Not 100% sure as to whether I'll be competing or not, but will be there regardless.


----------



## NSGym (Aug 23, 2011)

seen on sugden that all novice and inter places are filled...... looki8ng forward to the comp

hows everyones training going ??


----------



## NSGym (Aug 23, 2011)

noticed that the deadlift on the axle will allow straps, probably a good thing (high injury potential otherwise)

was just wondering if there was a restriction to the type and length of straps, in the past i have used 2 judo belts as straps (only in training) for this sort of thing as i like the extra width and length of the judo belts


----------



## Mowgli (Aug 23, 2009)

You can get extra long straps made for axles. Those are fine... Judo belts are a bit excessive, but probably fine..


----------



## MRSTRONG (Apr 18, 2009)

my straps are just long enough i might have to get some longer ones .

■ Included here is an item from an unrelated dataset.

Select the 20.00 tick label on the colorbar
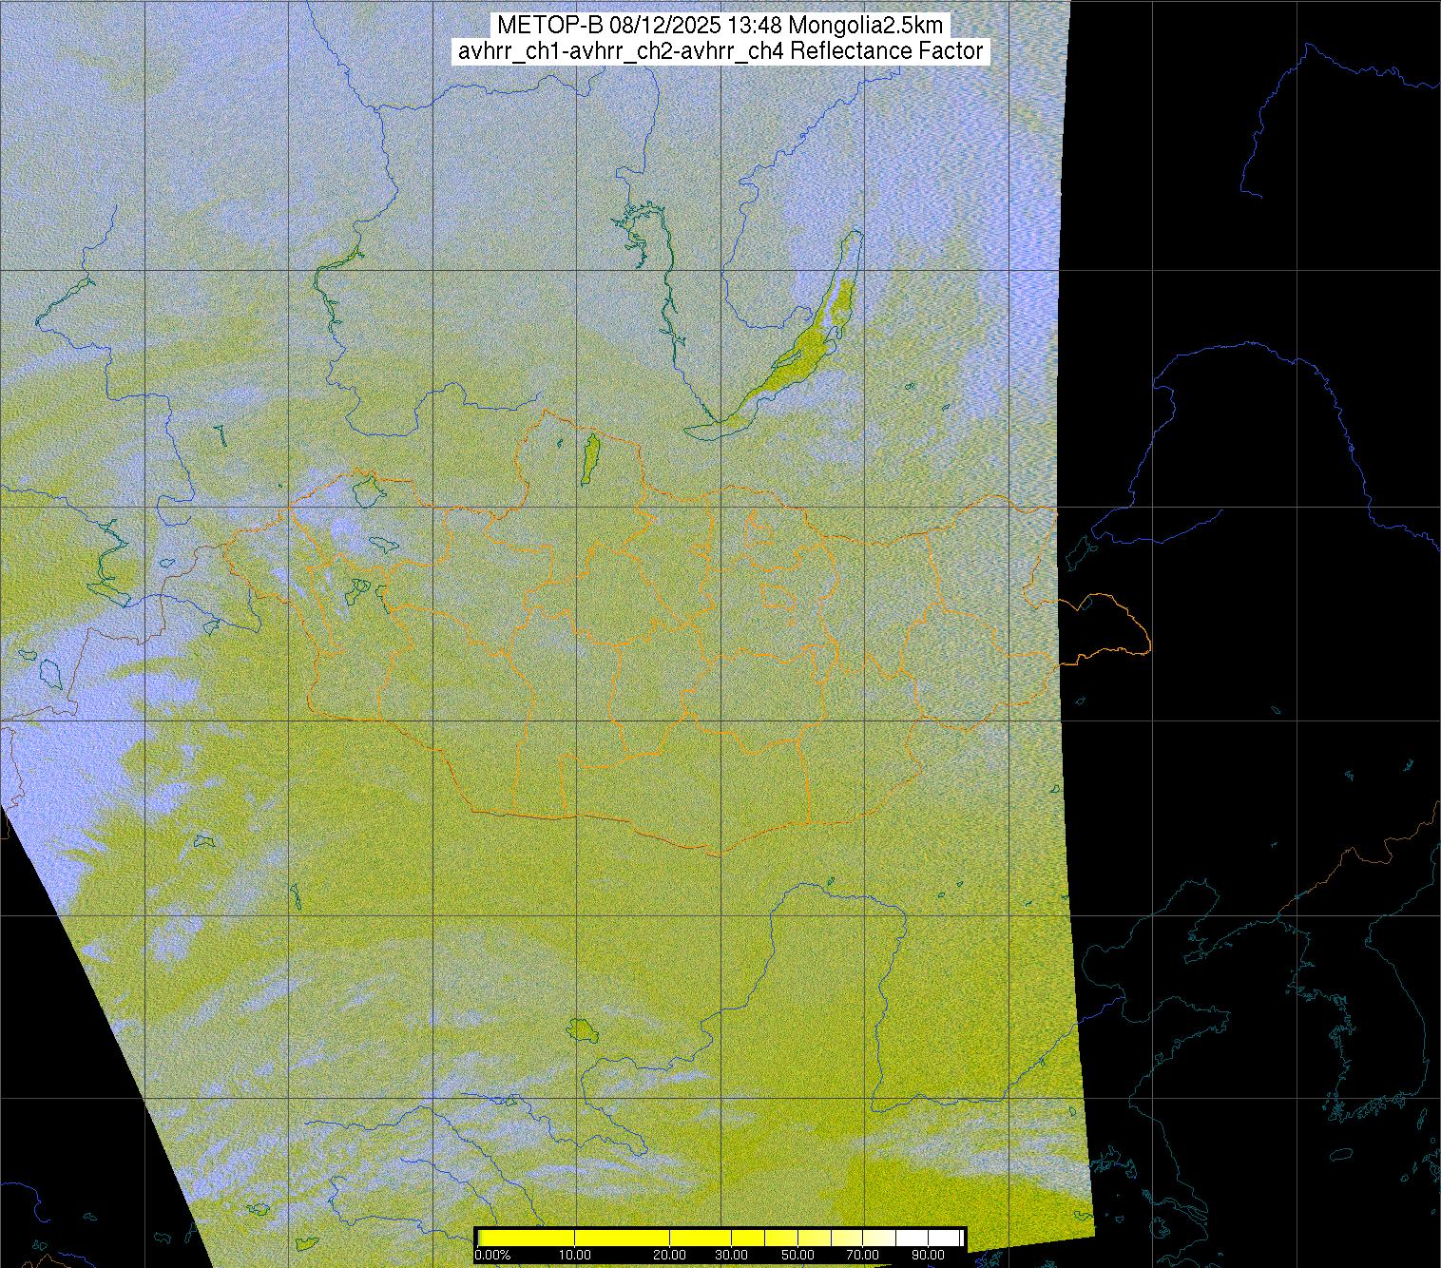 pos(671,1257)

as for training .... i have been able to do 0 relevant training .


----------



## NSGym (Aug 23, 2011)

Going down next sunday4th to try out the gear with a few lad get an idea of thew layout etc..... should be fun, and i will get a chance to play whilst they take it serious..........looking forward to this event now, the guys have been working hard too

.


----------



## MRSTRONG (Apr 18, 2009)

NSGym said:


> Going down next sunday4th to try out the gear with a few lad get an idea of thew layout etc..... should be fun, and i will get a chance to play whilst they take it serious..........looking forward to this event now, the guys have been working hard too
> 
> .


i bid you all the best of luck and shall meet on comp day 

maybe you could film your day for all at uk-m .


----------



## NSGym (Aug 23, 2011)

yeh will take the video camera down ....probably both , though we are out for gyms xmas drinks on the 3rd...........following saturday will be fun See you there ewen


----------



## MRSTRONG (Apr 18, 2009)

NSGym said:


> yeh will take the video camera down ....probably both , though we are out for gyms xmas drinks on the 3rd...........following saturday will be fun See you there ewen


sounds like it could be a messy one lol

have drink for me fella


----------



## NSGym (Aug 23, 2011)

Went down with my guys for a little session with the kit for the competition next week.......some nice gear down there

though it wasnt the best day for our guys as it was gyms christmas party the day before .....thought it would be ok as it was from luunch time....wrong!! 2 guys spent the rest of the night out drinking, not really in a fit state too train, but they managed it feeling like sh1t, so they should be good to go next week

should be grteat event!!

.


----------



## MRSTRONG (Apr 18, 2009)

NSGym said:


> Went down with my guys for a little session with the kit for the competition next week.......some nice gear down there
> 
> though it wasnt the best day for our guys as it was gyms christmas party the day before .....thought it would be ok as it was from luunch time....wrong!! 2 guys spent the rest of the night out drinking, not really in a fit state too train, but they managed it feeling like sh1t, so they should be good to go next week
> 
> ...


Yeah I'm looking forward to it let's hope the snow doesn't mess the roads up to much


----------



## NSGym (Aug 23, 2011)

ewen said:


> Yeah I'm looking forward to it let's hope the snow doesn't mess the roads up to much


yeh its a bit of a way to get there........my cars not the best in snow or anything close


----------



## Tassotti (Feb 27, 2011)

2 days till showdown !!!


----------



## MRSTRONG (Apr 18, 2009)

this is from the same place but last year


----------



## NSGym (Aug 23, 2011)

ewen said:


> this is from the same place but last year


looks a bit warmer than last week

going to be a good comp......however 1 of my overs has pulled out, still got a few competing


----------



## MRSTRONG (Apr 18, 2009)

NSGym said:


> looks a bit warmer than last week
> 
> going to be a good comp......however 1 of my overs has pulled out, still got a few competing


do you guys stock or sell spider tacky ?


----------



## NSGym (Aug 23, 2011)

ewen said:


> do you guys stock or sell spider tacky ?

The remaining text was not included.